A fines de septiembre tendrá lugar el último objetivo de superávit comprometido ante el organismo hasta que se negocie un programa nuevo. El equipo económico y el Fondo retomarán el ida y vuelta técnico en las próximas semanas
El Gobierno necesitará acumular más reservas y sostener el ajuste para cumplir las últimas metas del programa actual con el Fondo.
Las próximas tres semanas serán decisivas para la parte final del acuerdo vigente con el Fondo Monetario Internacional, el Extended Fund Facility (EFF) que comenzó en marzo de 2022 y que atraviesa sus últimos meses de duración, ante la expectativa de una negociación, todavía inexistente, hacia un programa nuevo.
El último día de septiembre marcará la última meta de superávit fiscal a la que se comprometió la Argentina y el Gobierno buscará quedar en zona de cumplimiento en un mes que será más complejo para las cuentas públicas por un efecto doble que actúa en direcciones opuestas: la baja del impuesto PAIS hará resentir una recaudación tributaria que ya en agosto mostró señales de debilidad; y un crecimiento de los ingresos por medidas como la recomposición de Ganancias o la moratoria impositiva.

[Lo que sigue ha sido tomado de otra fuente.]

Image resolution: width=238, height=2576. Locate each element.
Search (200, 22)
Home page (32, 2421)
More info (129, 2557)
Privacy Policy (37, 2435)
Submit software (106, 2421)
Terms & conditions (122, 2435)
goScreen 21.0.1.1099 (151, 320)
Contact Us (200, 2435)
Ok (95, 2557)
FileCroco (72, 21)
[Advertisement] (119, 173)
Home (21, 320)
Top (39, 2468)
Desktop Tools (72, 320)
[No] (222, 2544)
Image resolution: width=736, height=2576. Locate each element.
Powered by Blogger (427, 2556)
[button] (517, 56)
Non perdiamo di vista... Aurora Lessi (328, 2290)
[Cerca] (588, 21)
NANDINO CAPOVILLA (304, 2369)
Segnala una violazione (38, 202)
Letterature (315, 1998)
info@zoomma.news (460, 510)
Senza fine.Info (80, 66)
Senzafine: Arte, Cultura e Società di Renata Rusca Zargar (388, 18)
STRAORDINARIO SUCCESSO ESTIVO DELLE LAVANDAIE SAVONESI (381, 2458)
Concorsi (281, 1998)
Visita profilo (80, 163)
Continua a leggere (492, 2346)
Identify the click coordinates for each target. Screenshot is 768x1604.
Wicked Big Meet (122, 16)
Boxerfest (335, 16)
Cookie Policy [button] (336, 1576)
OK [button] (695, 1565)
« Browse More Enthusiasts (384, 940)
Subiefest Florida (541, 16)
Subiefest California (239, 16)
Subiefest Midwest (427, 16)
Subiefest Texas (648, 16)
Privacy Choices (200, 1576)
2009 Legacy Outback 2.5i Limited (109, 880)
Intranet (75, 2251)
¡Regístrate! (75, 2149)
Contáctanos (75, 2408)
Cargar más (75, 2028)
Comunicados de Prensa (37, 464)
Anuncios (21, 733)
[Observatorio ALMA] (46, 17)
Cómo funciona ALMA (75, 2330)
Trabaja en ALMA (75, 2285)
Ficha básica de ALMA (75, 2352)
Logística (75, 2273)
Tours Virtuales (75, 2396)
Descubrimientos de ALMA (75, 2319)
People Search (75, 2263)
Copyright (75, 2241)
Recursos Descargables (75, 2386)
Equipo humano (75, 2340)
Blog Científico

Por lo pronto, el Gobierno sostuvo en agosto el ritmo del ajuste fiscal, aunque en una magnitud algo más leve que en los últimos meses. Así lo reflejó un trabajo de la consultora Analytica, que observó los datos del presupuesto abierto para medir cuál fue el ritmo de recortes en el gasto público. “En agosto, el gasto primario real devengado tuvo una caída del 25,9% interanual. Considerando los primeros ocho meses, la contracción en términos reales fue del 30,4% comparado con igual período del año pasado”, mencionaron.